Problem: Repeat word for word the part of the audio feedback text starting at "Since the 1960s, electric" and ending at "unique musical sounds.".

Audio feedback (also known as acoustic feedback, simply as feedback) is a positive feedback situation that may occur when an acoustic path exists between an audio output (for example, a loudspeaker) and its audio input (for example, a microphone or guitar pickup). In this example, a signal received by the microphone is amplified and passed out of the loudspeaker. The sound from the loudspeaker can then be received by the microphone again, amplified further, and then passed out through the loudspeaker again. The frequency of the resulting howl is determined by resonance frequencies in the microphone, amplifier, and loudspeaker, the acoustics of the room, the directional pick-up and emission patterns of the microphone and loudspeaker, and the distance between them. The principles of audio feedback were first discovered by Danish scientist Søren Absalon Larsen, hence it is also known as the Larsen effect.
Feedback is almost always considered undesirable when it occurs with a singer's or public speaker's microphone at an event using a sound reinforcement system or PA system. Audio engineers typically use directional microphones with cardioid pickup patterns and various electronic devices, such as equalizers and, since the 1990s, automatic feedback suppressors, to prevent feedback, which detracts from the audience's enjoyment of the event and may damage equipment or hearing.
Since the 1960s, electric guitar players in rock music bands using loud guitar amplifiers, speaker cabinets and distortion effects have intentionally created guitar feedback to create different sounds including long sustained tones that cannot be produced using standard playing techniques. The sound of guitar feedback is considered to be a desirable musical effect in heavy metal music, hardcore punk and grunge. Jimi Hendrix was an innovator in the intentional use of guitar feedback in his guitar solos to create unique musical sounds.
The conditions for feedback follow the Barkhausen stability criterion, namely that, with sufficiently high gain, a stable oscillation can (and usually will) occur in a feedback loop whose frequency is such that the phase delay is an integer multiple of 360 degrees and the gain at that frequency is equal to 1. If the small-signal gain is greater than 1 for some frequency then the system will start to oscillate at that frequency because noise at that frequency will be amplified. Sound will be produced without anyone actually playing. The sound level will increase until the output starts clipping, reducing the loop gain to exactly unity. This is the principle upon which electronic oscillators are based; in that case, although the feedback loop is purely electronic, the principle is the same. If the gain is large but slightly less than 1, then ringing will be introduced, but only when at least some input sound is already being sent through the system.
Early academic work on acoustical feedback was done by Dr. C. Paul Boner. [2] [3] Boner was responsible for establishing basic theories of acoustic feedback, room-ring modes, and room-sound system equalizing techniques. Boner reasoned that when feedback happened, it did so at one precise frequency. He also reasoned that it could be stopped by inserting a very narrow notch filter at that frequency in the loudspeaker's signal chain. [4] He worked with Gifford White, founder of White Instruments to hand craft notch filters for specific feedback frequencies in specific rooms. [5]
To maximize gain before feedback, the amount of sound energy that is fed back to the microphones must be reduced as much as is practical. As sound pressure falls off with 1/r with respect to the distance r in free space, or up to a distance known as reverberation distance in closed spaces (and the energy density with 1/r²), it is important to keep the microphones at a large enough distance from the speaker systems. As well, microphones should not be positioned in front of speakers and individuals using mics should be asked to avoid pointing the microphone at speaker enclosures.

Data section:
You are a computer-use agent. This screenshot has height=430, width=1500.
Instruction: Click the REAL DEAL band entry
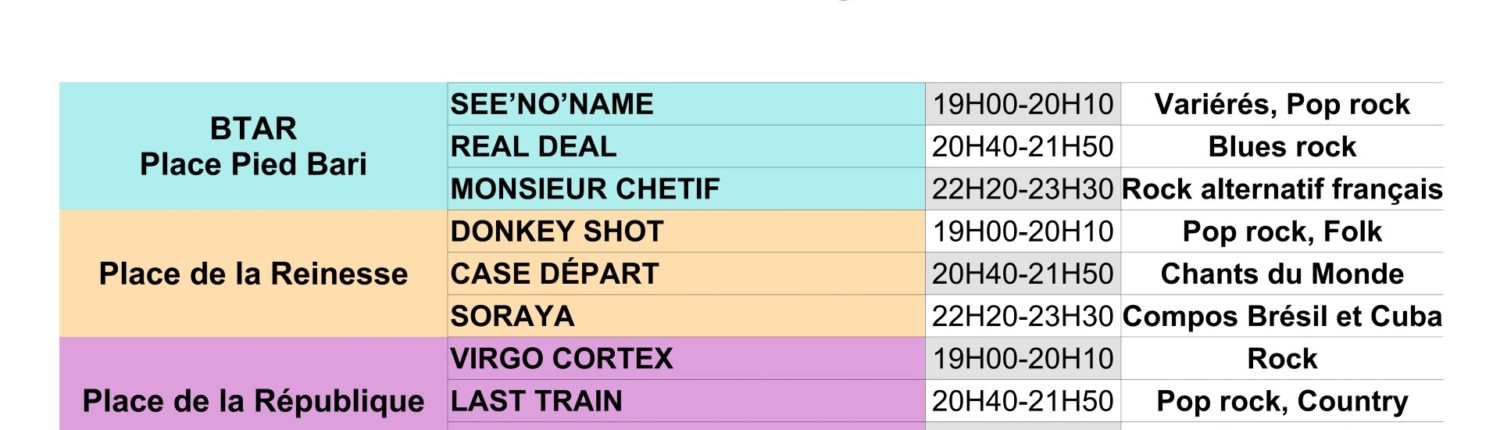tap(534, 147)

Solution below:
Since the 1960s, electric guitar players in rock music bands using loud guitar amplifiers, speaker cabinets and distortion effects have intentionally created guitar feedback to create different sounds including long sustained tones that cannot be produced using standard playing techniques. The sound of guitar feedback is considered to be a desirable musical effect in heavy metal music, hardcore punk and grunge. Jimi Hendrix was an innovator in the intentional use of guitar feedback in his guitar solos to create unique musical sounds.